_Input_:
##########
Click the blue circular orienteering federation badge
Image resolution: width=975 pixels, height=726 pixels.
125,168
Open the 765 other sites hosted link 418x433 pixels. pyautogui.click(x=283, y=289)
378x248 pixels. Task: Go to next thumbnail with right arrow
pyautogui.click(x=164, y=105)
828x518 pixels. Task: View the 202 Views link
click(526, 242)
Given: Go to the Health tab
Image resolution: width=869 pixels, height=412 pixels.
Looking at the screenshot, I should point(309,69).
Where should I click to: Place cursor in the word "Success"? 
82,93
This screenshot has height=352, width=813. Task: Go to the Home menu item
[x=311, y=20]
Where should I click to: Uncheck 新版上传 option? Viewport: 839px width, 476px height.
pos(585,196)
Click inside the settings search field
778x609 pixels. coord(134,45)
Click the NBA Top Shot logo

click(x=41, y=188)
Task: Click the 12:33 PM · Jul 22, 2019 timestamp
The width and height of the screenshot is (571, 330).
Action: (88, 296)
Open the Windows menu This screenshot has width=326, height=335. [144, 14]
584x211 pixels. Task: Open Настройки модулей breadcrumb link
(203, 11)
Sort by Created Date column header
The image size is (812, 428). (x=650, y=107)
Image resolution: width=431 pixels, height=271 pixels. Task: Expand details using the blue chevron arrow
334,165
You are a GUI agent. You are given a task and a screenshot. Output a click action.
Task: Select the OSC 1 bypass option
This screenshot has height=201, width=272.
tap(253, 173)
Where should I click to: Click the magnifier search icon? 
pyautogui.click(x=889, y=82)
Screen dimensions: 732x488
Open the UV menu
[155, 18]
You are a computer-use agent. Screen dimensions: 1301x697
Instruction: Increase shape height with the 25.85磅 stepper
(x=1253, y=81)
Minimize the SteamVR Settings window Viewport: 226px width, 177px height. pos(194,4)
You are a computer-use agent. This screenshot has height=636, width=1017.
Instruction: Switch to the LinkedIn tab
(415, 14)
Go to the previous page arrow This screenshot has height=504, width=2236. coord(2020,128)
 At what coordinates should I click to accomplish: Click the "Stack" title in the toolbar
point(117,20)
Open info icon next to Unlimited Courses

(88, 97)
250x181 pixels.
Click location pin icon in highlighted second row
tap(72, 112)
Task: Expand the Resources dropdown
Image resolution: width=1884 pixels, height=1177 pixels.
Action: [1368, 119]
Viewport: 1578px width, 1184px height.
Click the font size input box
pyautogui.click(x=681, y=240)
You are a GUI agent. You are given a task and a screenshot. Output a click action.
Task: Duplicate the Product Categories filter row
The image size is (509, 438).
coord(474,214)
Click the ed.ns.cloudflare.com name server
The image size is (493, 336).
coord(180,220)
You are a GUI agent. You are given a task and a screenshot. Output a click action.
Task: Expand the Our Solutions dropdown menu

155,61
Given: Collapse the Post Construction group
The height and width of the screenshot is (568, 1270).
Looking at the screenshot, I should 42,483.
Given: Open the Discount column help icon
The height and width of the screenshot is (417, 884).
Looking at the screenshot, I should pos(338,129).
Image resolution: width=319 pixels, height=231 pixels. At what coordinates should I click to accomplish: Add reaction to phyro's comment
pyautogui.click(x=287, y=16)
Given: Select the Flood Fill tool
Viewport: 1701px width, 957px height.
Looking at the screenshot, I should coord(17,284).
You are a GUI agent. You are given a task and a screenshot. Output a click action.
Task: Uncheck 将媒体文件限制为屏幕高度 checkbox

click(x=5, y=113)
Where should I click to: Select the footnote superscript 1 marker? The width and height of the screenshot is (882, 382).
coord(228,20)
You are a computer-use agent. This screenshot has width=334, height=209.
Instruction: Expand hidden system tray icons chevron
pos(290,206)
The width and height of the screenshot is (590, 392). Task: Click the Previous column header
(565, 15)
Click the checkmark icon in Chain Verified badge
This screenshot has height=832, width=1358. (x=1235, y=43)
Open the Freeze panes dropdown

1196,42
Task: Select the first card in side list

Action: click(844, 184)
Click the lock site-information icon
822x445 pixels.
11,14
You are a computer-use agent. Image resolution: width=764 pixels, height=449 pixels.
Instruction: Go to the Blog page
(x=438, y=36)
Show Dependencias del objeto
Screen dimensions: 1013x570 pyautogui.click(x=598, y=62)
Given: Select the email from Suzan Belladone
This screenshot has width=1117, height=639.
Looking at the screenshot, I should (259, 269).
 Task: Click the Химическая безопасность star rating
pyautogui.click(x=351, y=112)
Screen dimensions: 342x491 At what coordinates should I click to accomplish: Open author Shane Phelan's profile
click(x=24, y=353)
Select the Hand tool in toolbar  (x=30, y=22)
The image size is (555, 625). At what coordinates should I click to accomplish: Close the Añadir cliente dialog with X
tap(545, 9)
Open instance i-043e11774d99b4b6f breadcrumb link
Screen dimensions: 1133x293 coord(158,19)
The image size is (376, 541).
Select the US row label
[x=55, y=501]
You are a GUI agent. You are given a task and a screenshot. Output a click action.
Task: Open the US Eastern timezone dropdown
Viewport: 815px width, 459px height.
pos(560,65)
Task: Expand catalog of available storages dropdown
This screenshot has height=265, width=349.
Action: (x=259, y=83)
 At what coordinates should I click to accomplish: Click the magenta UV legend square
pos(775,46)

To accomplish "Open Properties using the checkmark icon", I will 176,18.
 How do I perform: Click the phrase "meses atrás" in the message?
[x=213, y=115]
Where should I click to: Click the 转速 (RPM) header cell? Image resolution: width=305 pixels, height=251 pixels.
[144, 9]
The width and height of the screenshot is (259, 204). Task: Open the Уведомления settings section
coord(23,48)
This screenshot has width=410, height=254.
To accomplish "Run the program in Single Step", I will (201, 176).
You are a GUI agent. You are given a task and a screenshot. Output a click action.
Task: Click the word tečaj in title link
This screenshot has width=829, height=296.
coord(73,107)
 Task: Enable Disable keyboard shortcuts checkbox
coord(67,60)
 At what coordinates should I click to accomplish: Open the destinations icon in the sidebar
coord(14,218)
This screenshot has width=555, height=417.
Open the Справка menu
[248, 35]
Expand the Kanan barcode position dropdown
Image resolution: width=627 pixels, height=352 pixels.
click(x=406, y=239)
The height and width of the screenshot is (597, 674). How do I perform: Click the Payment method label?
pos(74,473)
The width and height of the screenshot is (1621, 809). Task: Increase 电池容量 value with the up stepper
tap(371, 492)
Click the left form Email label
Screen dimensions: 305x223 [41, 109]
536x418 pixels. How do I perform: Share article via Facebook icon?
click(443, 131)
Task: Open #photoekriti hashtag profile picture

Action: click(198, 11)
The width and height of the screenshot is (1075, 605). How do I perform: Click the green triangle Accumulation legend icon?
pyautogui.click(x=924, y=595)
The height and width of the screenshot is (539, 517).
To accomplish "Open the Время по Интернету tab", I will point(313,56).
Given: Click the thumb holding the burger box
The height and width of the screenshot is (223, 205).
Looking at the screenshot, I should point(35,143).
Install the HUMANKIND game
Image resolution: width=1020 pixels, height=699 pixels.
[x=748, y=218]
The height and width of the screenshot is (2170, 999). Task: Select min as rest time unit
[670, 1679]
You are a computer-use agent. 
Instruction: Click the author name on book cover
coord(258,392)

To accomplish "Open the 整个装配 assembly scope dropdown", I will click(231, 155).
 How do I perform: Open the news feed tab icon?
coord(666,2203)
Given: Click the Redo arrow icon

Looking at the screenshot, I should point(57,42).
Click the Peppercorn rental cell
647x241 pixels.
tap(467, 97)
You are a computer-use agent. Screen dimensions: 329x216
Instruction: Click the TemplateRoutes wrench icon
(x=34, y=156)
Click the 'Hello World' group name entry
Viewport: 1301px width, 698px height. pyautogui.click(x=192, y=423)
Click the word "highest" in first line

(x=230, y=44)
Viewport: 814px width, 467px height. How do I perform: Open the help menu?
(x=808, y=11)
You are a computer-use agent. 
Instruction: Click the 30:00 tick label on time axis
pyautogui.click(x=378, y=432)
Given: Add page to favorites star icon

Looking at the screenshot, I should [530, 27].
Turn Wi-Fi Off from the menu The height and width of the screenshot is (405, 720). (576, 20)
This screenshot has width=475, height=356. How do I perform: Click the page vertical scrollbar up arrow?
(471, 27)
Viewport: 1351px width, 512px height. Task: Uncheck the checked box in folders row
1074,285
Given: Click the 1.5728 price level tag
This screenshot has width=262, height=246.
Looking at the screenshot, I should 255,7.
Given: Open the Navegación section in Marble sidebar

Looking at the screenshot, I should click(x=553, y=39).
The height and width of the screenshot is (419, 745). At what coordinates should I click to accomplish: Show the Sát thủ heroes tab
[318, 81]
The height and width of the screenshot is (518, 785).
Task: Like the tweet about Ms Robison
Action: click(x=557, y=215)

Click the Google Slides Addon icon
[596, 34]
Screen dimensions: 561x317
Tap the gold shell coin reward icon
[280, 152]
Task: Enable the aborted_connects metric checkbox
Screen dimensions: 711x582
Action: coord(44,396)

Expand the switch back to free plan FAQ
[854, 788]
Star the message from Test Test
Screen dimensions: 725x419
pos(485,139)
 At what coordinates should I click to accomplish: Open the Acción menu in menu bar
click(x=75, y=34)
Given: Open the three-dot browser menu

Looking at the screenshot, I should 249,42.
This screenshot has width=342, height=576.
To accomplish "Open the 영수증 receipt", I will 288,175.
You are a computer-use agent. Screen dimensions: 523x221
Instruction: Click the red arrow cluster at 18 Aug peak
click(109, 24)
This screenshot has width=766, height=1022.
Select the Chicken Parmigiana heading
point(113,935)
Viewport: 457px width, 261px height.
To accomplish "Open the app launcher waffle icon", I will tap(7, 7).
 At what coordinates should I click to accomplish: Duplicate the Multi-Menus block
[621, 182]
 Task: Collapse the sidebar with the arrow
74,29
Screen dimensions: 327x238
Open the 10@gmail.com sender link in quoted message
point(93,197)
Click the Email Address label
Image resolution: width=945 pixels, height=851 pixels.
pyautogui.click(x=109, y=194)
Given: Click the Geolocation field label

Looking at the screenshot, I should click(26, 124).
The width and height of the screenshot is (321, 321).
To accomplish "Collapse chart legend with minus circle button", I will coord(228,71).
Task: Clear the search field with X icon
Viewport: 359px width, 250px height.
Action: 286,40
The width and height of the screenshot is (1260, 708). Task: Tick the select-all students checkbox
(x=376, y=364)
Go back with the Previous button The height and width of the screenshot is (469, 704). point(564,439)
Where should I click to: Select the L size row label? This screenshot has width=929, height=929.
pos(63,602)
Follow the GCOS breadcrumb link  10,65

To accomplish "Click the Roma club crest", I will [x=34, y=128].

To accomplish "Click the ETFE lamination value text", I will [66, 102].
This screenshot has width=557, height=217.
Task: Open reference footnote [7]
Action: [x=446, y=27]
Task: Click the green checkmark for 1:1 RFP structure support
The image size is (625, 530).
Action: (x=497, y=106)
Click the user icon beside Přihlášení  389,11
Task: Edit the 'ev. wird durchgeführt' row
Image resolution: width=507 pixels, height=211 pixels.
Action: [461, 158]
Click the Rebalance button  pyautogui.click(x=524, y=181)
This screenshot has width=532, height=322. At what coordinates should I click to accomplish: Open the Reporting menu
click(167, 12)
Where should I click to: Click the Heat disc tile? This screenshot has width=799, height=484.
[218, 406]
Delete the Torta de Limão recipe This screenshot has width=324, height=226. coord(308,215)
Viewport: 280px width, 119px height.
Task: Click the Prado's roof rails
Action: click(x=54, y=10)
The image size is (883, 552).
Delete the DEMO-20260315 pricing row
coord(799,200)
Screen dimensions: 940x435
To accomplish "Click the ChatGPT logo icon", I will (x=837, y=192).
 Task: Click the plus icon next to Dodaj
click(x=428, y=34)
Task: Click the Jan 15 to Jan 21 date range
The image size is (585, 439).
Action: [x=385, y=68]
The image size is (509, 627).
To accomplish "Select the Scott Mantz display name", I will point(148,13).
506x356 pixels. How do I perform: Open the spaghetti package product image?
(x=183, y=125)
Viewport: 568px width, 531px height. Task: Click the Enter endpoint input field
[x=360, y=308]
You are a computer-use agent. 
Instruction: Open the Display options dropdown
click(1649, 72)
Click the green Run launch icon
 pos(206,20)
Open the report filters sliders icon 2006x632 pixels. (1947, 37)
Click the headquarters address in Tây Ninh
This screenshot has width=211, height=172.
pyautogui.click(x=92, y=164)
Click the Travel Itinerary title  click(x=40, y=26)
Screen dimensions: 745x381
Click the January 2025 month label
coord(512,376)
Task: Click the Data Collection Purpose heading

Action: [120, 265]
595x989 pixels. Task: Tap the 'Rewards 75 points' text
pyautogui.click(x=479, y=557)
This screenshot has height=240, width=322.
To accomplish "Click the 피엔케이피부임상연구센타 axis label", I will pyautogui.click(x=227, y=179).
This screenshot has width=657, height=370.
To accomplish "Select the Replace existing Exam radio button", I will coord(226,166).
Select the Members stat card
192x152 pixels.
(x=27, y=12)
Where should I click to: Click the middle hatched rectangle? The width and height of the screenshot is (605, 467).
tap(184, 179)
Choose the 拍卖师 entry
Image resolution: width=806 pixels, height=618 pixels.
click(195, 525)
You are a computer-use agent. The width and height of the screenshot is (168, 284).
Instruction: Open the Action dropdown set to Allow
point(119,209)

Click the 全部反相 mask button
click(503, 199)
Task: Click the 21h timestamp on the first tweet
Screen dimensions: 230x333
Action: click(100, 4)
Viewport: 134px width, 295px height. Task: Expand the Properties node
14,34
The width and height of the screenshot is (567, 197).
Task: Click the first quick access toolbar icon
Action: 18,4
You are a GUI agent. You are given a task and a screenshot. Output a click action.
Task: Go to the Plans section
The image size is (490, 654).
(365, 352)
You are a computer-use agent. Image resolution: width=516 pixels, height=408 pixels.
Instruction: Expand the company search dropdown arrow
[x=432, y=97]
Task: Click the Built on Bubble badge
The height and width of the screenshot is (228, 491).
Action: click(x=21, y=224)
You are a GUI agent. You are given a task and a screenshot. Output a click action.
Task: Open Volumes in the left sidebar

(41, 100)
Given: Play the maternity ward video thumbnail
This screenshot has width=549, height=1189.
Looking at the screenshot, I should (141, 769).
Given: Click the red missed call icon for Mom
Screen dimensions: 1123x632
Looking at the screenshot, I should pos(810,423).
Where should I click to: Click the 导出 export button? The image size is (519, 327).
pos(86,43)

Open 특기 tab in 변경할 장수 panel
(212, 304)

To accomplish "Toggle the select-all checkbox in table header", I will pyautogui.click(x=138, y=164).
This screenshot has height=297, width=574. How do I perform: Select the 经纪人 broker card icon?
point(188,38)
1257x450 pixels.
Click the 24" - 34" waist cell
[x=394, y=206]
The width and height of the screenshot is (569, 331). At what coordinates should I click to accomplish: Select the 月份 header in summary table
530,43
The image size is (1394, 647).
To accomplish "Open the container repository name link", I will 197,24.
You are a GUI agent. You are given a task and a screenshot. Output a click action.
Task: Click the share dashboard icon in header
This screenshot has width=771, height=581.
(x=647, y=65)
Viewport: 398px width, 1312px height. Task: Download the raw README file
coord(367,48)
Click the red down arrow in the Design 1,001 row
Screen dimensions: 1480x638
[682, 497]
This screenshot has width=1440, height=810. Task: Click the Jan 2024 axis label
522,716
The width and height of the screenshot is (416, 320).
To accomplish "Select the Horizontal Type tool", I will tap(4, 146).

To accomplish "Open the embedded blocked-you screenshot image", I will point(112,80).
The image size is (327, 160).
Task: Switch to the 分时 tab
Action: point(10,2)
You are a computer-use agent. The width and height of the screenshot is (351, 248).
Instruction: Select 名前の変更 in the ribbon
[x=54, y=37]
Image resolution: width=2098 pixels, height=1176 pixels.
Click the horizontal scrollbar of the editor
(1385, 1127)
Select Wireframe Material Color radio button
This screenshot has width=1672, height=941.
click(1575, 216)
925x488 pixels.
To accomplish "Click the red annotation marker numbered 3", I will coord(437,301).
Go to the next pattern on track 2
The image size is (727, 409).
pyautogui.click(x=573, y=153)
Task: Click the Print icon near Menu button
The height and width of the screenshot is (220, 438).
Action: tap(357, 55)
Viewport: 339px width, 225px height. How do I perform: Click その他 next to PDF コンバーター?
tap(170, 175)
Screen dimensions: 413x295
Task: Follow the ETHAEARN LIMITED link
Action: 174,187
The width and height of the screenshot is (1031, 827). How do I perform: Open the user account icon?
##########
Reproduce the lines verbatim, beginning with the line containing "Task: Click the 12:33" and continuing through the line containing "pyautogui.click(x=681, y=240)".

Task: Click the 12:33 PM · Jul 22, 2019 timestamp
The width and height of the screenshot is (571, 330).
Action: (88, 296)
Open the Windows menu This screenshot has width=326, height=335. [144, 14]
584x211 pixels. Task: Open Настройки модулей breadcrumb link
(203, 11)
Sort by Created Date column header
The image size is (812, 428). (x=650, y=107)
Image resolution: width=431 pixels, height=271 pixels. Task: Expand details using the blue chevron arrow
334,165
You are a GUI agent. You are given a task and a screenshot. Output a click action.
Task: Select the OSC 1 bypass option
This screenshot has height=201, width=272.
tap(253, 173)
Where should I click to: Click the magnifier search icon? 
pyautogui.click(x=889, y=82)
Screen dimensions: 732x488
Open the UV menu
[155, 18]
You are a computer-use agent. Screen dimensions: 1301x697
Instruction: Increase shape height with the 25.85磅 stepper
(x=1253, y=81)
Minimize the SteamVR Settings window Viewport: 226px width, 177px height. pos(194,4)
You are a computer-use agent. This screenshot has height=636, width=1017.
Instruction: Switch to the LinkedIn tab
(415, 14)
Go to the previous page arrow This screenshot has height=504, width=2236. coord(2020,128)
 At what coordinates should I click to accomplish: Click the "Stack" title in the toolbar
point(117,20)
Open info icon next to Unlimited Courses

(88, 97)
250x181 pixels.
Click location pin icon in highlighted second row
tap(72, 112)
Task: Expand the Resources dropdown
Image resolution: width=1884 pixels, height=1177 pixels.
Action: [1368, 119]
Viewport: 1578px width, 1184px height.
Click the font size input box
pyautogui.click(x=681, y=240)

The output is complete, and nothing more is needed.